▸ **GIVEN PASSAGE**:
Thomas Arnold is probably the most celebrated real (as opposed to invented) headmaster in history. He is the lynch-pin of a book called Tom Brown’s Schooldays written by Thomas Hughes about the experiences of schooling under Arnold at Rugby. The book, still in print, launched the career of another massive literary creation, Flashman the Rugby bully (by George Macdonald Fraser) running to twelve volumes. The school itself launched into the sporting world its third most popular team sport (played in over thirty countries) – Rugby Football.
One day a Rugby boy called Ellis picked up an ordinary soccer ball, perhaps bored with merely kicking it – and ran with it under his arm.
The book has also been filmed countless times. Dr. Arnold has been portrayed by actors as distinct from each other as Sir Cedric Hardwicke, Robert Newton (a sobering thought), Stephen Fry (an Uppingham man), and Ian Cuthbertson.

▸ **WORK ORDER**: According to the passage on Thomas Arnold, how many volumes does the Flashman series run to?

▸ **RECORDED DATA**:

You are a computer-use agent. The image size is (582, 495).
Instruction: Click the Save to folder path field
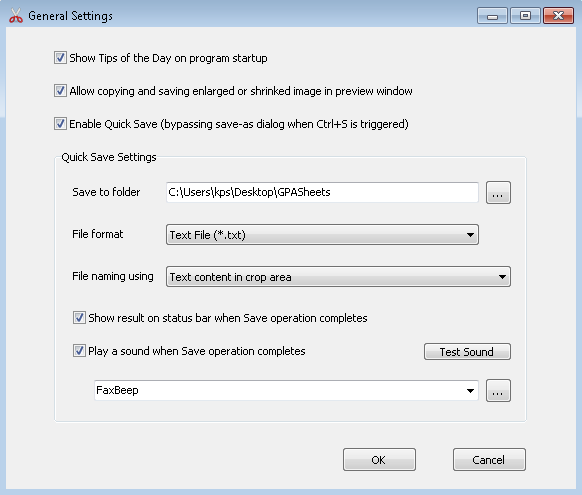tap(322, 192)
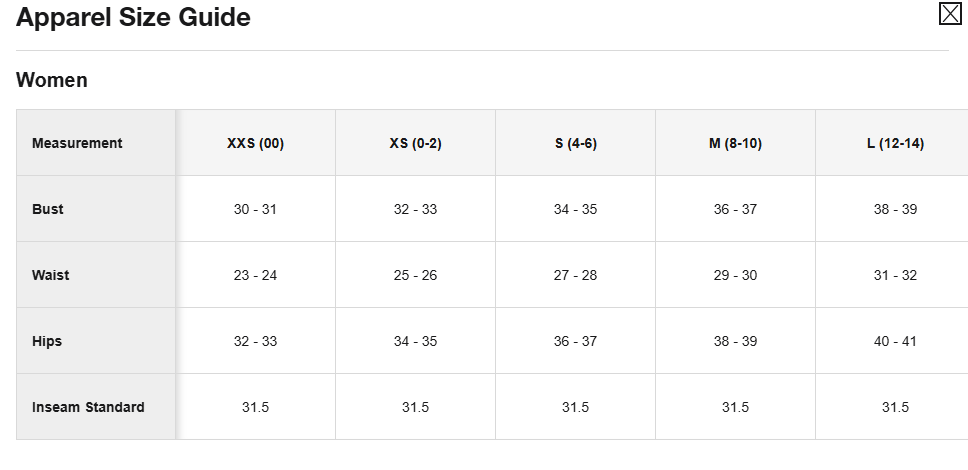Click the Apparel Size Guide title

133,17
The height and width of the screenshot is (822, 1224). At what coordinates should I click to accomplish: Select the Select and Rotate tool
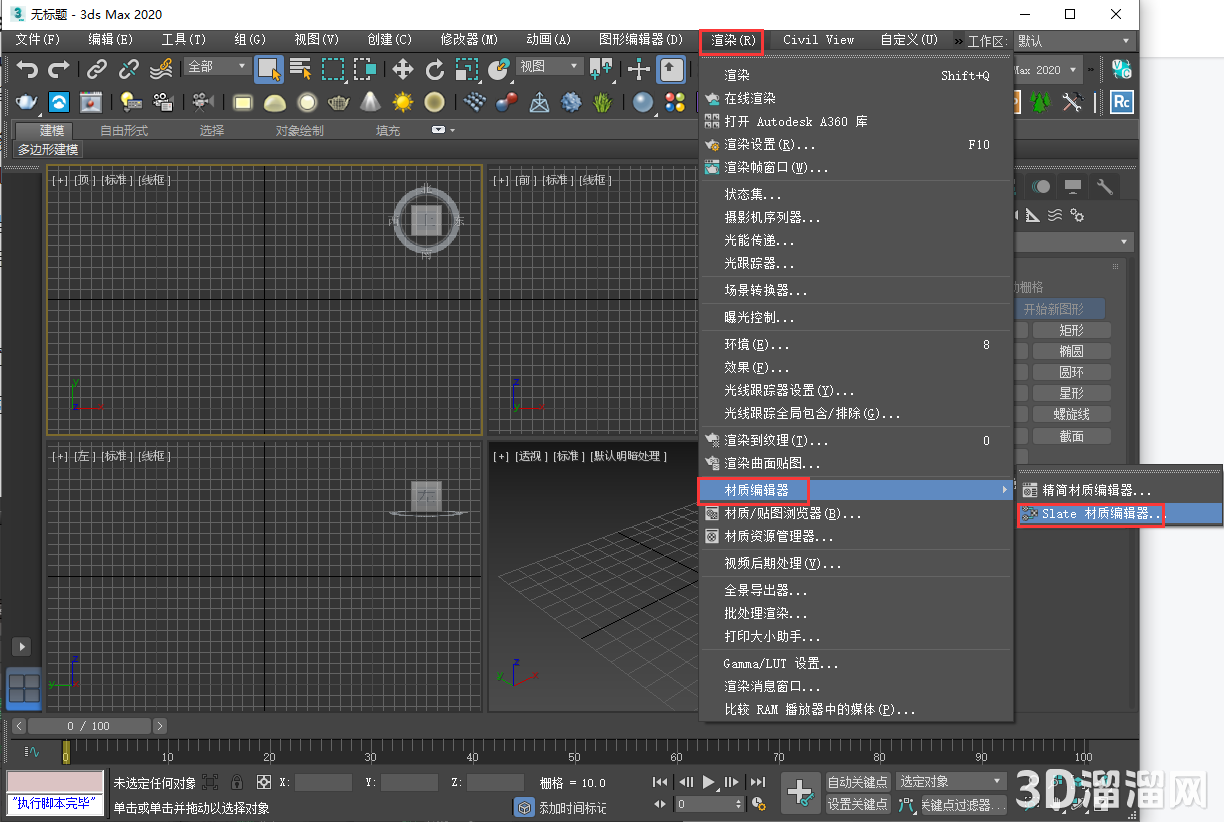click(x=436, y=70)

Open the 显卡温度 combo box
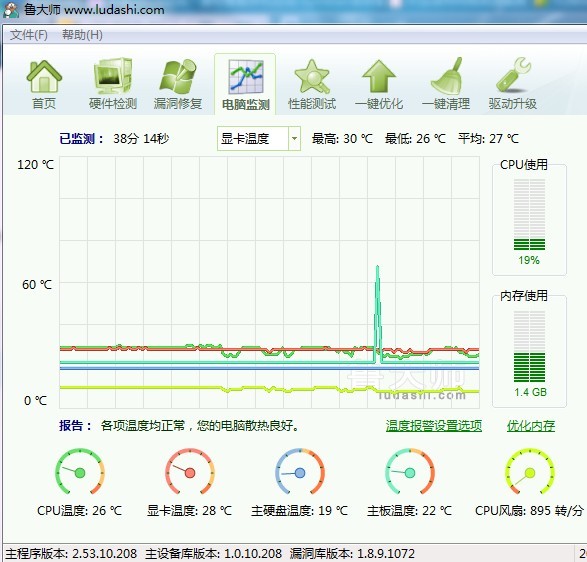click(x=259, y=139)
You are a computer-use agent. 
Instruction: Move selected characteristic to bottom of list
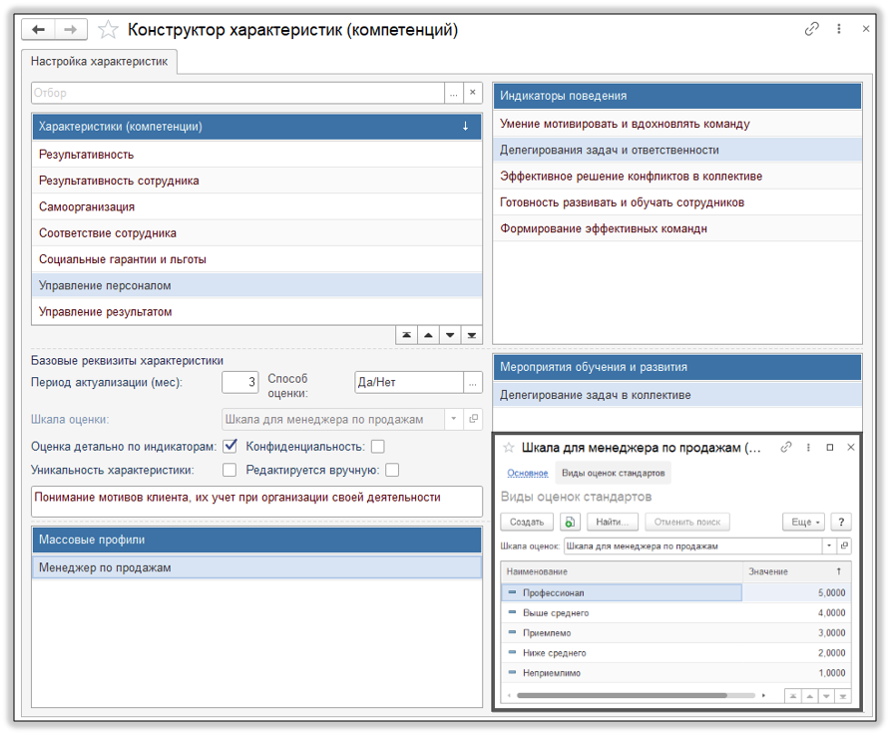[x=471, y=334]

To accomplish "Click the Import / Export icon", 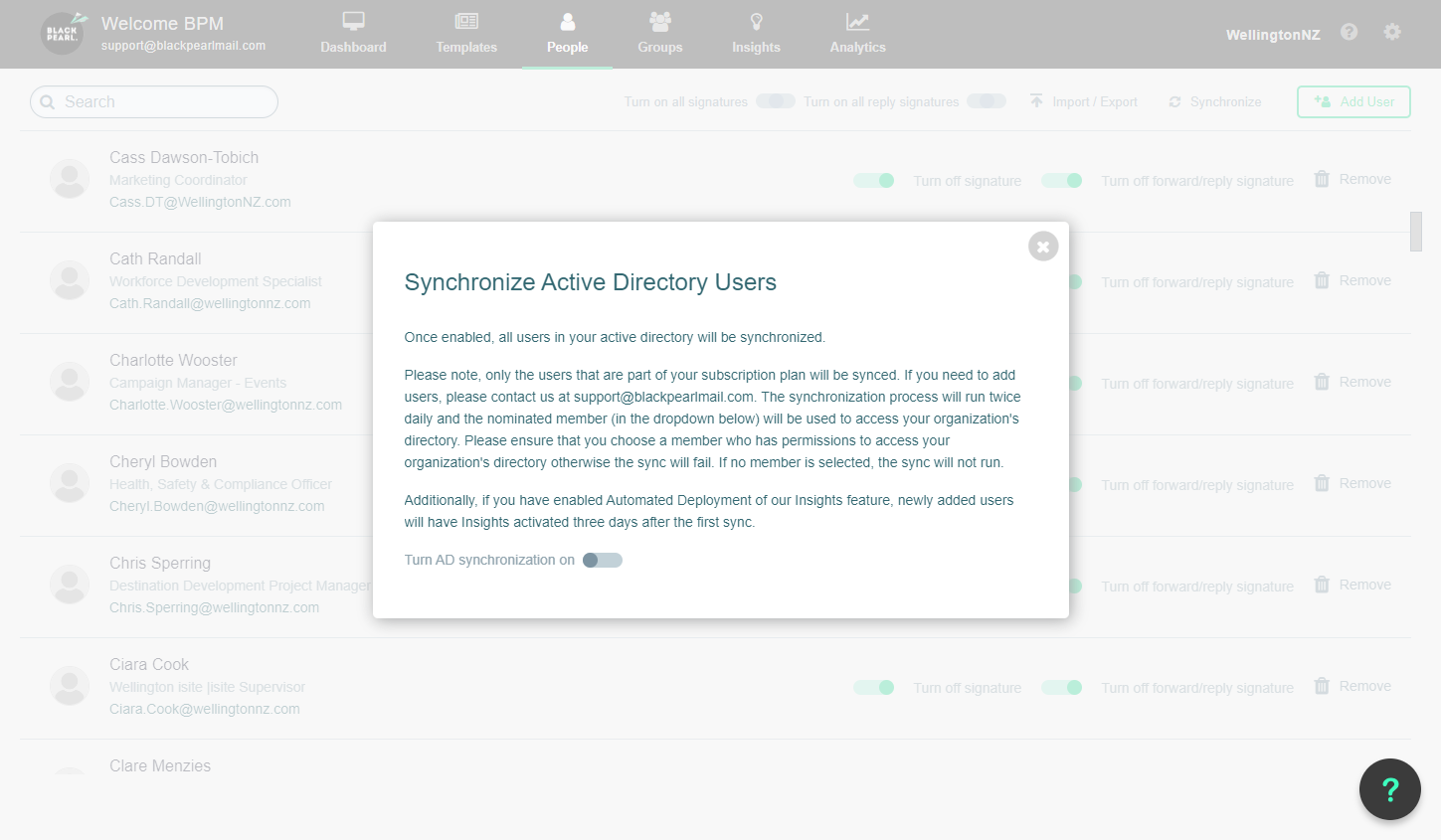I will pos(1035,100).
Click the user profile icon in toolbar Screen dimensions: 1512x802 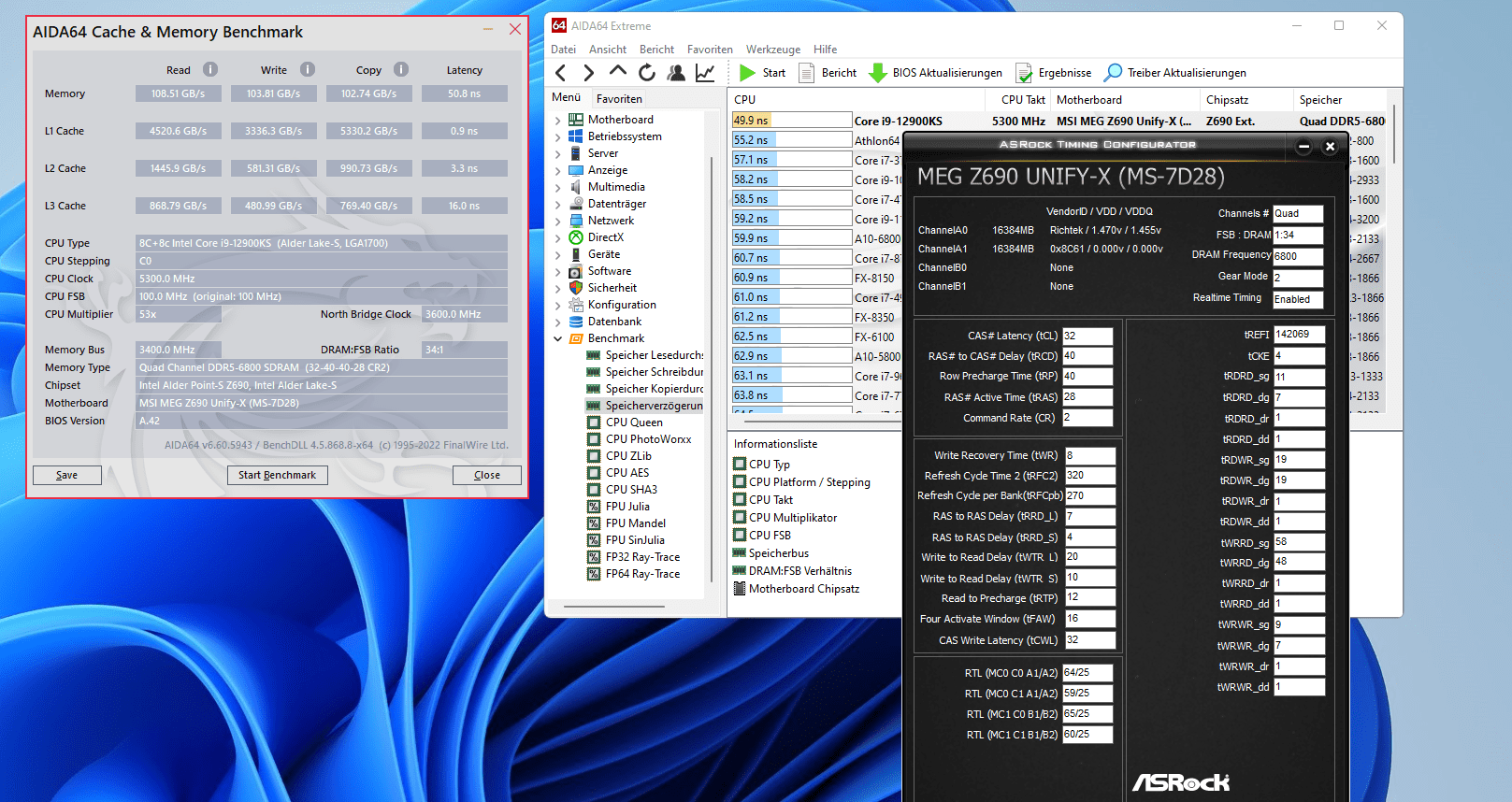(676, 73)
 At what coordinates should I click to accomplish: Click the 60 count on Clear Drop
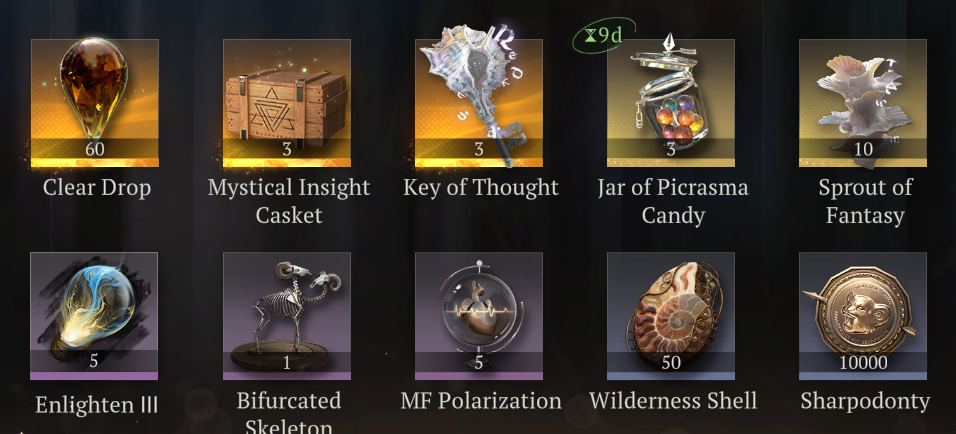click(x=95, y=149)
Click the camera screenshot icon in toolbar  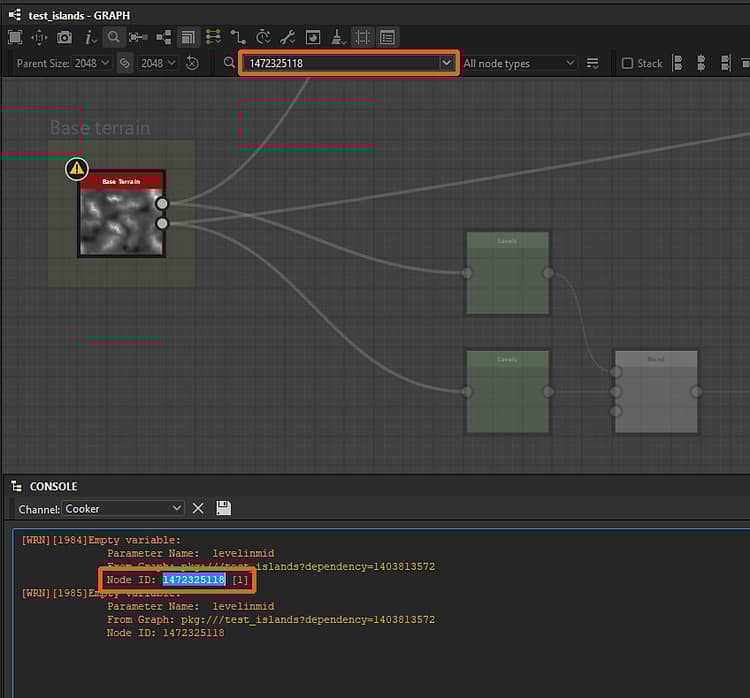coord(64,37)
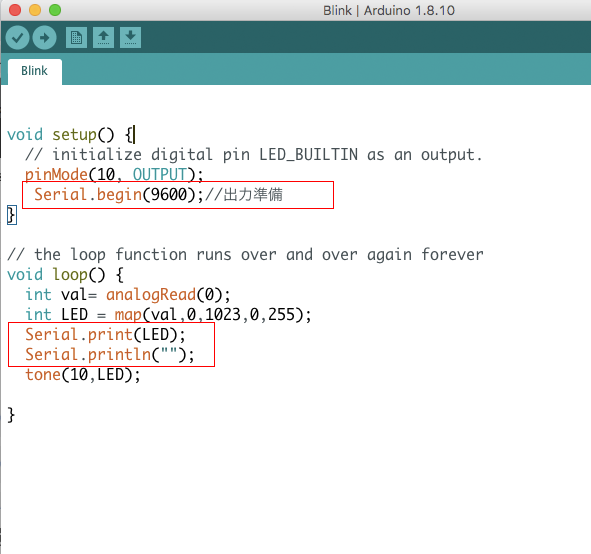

▸ **EXERCISE OUTPUT**: Twelve volumes.